Speed issues since upgrading to RStan v2.21.2

In the mean-time, could you list the different functions that are called in the model (e.g., log, lgamma, etc)? Then we could look at how they had been changed between 2.19 and 2.21

The easiest way to check this will be Cmdstan so we can control the versions of stuff (also Rstan doesn’t have as many releases as Cmdstan).

You can dump your data (assuming it is in a list called mydata) in a format cmdstan can use with:

stan_rdump(names(mydata), "mydata.dat", envir = list2env(mydata))

Once you have that, I think there are three versions of cmdstan we should test: 2.20, 2.21 and then 2.21 with the 2.20 version of the samplers.

First get a copy of Stan:

git clone --recursive https://github.com/stan-dev/cmdstan.git

Make three copies of that, cmdstan_20, cmdstan_21, and cmdstan_middle.

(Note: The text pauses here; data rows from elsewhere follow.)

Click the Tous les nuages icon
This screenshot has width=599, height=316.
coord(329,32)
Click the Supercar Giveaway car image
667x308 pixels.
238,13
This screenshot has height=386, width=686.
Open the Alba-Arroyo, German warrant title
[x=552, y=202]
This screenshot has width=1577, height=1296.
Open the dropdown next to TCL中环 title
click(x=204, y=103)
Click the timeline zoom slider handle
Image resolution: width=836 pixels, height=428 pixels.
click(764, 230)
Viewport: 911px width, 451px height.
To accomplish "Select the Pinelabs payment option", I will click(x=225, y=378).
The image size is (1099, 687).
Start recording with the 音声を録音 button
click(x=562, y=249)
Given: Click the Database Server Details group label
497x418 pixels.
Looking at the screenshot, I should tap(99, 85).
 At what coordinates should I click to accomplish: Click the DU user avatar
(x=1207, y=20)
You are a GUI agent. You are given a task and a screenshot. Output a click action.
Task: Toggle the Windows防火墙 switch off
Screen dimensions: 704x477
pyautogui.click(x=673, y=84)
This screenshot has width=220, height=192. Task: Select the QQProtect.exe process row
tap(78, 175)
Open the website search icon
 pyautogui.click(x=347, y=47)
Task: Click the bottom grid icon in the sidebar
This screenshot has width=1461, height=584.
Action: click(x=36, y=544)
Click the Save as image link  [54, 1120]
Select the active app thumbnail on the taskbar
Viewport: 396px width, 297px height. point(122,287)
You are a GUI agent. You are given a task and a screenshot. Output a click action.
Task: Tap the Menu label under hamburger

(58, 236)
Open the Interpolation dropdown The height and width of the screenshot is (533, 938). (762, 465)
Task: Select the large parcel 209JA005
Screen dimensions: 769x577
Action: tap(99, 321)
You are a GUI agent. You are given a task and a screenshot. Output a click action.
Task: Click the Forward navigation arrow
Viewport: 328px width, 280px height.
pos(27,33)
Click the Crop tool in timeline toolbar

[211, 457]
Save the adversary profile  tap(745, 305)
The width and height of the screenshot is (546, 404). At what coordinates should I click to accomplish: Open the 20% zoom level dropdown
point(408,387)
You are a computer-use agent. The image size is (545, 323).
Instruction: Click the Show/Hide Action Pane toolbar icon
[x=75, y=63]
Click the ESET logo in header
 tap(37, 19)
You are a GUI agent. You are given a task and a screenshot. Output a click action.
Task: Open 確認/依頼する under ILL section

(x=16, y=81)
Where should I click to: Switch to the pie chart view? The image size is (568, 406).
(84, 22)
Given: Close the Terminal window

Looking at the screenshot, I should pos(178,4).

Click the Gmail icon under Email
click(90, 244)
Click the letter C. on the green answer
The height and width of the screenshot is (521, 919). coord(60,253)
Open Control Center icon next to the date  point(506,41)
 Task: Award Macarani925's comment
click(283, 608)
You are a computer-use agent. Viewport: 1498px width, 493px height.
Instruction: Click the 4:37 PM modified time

Go into cmdstan_20 and do:

git checkout 7d2b7a2
make stan-update

Go into cmdstan_21 and do:

git checkout e8c0967
make stan-update

Go into cmdstan_middle and do:

git checkout e8c0967
make stan-update
cd stan
git checkout b3add46
cd ../

If make doesn’t work I think try mingw32-make (at some point we needed to start using that make in Windows cause make doesn’t work totally right).

Once you have this set up, build and run your model with each of these. Given the performance differences are so large, one chain each should be fine. If you have >3 cores, just run them together.

I assume 2.20 will be fast like rstan 2.19 was. We’ll double check cmdstan 2.21 is slow like rstan 2.21 is, and then we can figure out if it’s the sampler or the math changes between 2.20 and 2.21 that are driving the difference.

1 Like

Yes the parameters seem to have very similar ESS across the two models. In the new model, however, there are a couple of parameters with uncharacteristically low ESS. These parameters are actually doing nothing, they are not being regressed against any data, I guess they are effectively priors only. It sounds stupid to even have them in but it makes thing a lot more convenient when it comes to for loops and interpretability if they are there.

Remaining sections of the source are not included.